------ DATA ------
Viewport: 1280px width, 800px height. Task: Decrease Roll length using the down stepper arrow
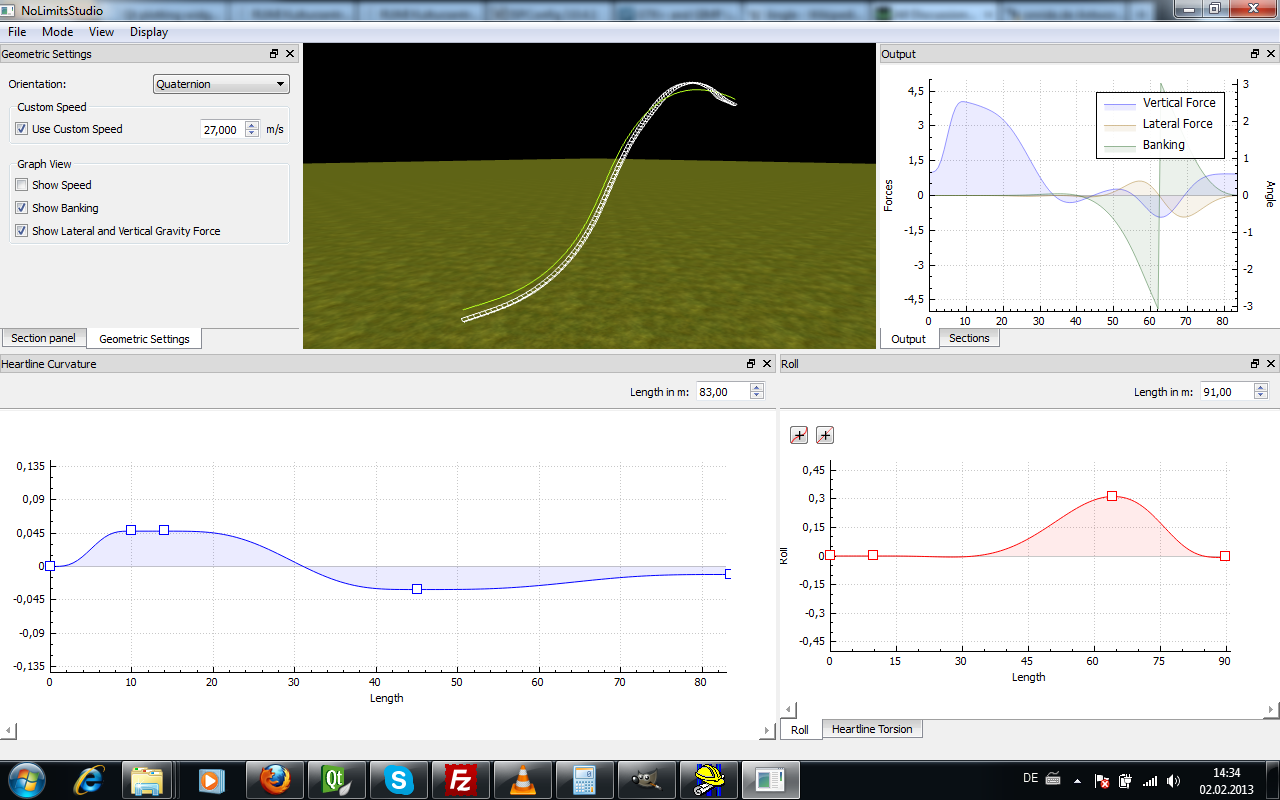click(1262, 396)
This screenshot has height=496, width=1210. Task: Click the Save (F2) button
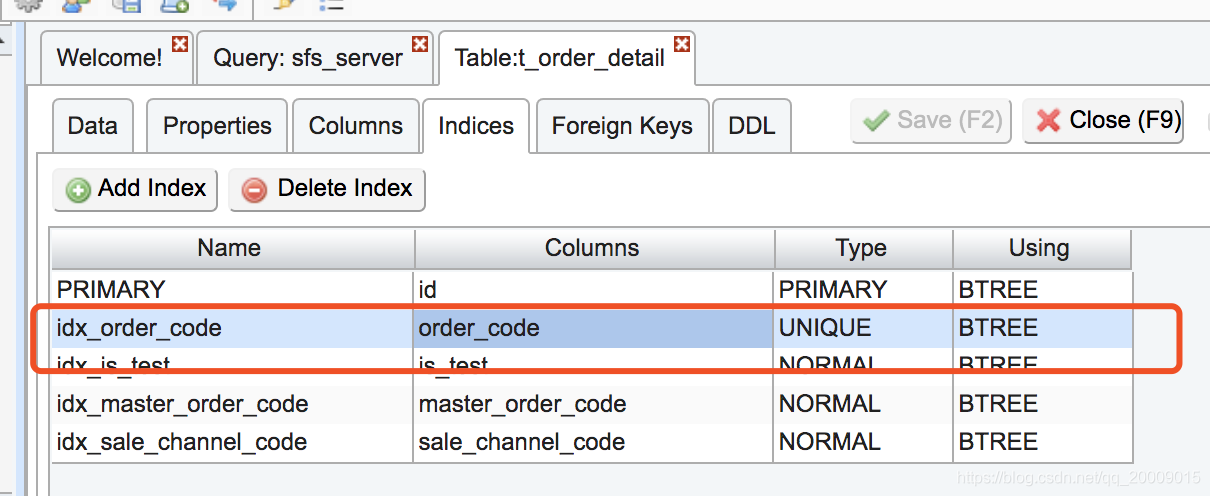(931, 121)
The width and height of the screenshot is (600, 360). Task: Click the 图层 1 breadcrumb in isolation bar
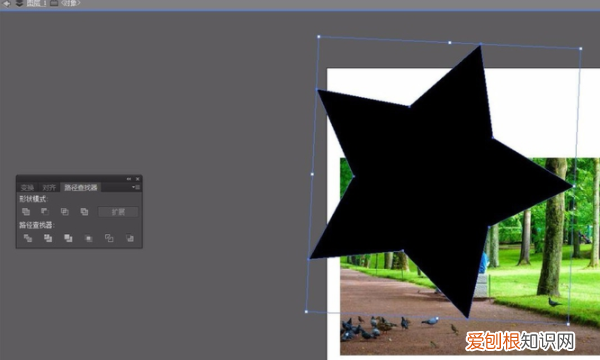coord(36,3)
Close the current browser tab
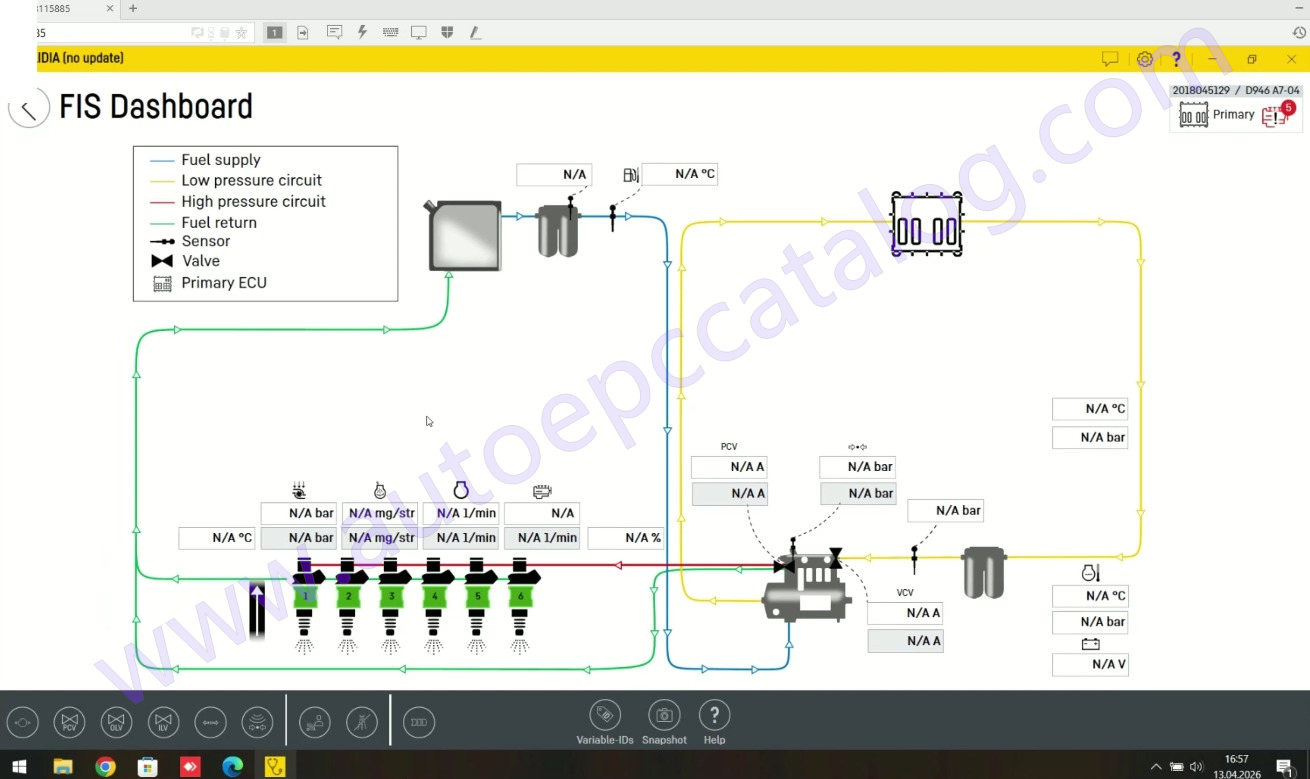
------
TO DO
Your copy should be the entries retyped exactly, with no images in it.

RESPONSE TO THIS EXERCISE
Viewport: 1280px width, 800px height. Task: Decrease Roll length using the down stepper arrow
click(1262, 396)
This screenshot has height=496, width=1210. Task: Click the Save (F2) button
(931, 121)
The width and height of the screenshot is (600, 360). Task: Click the 图层 1 breadcrumb in isolation bar
coord(36,3)
Close the current browser tab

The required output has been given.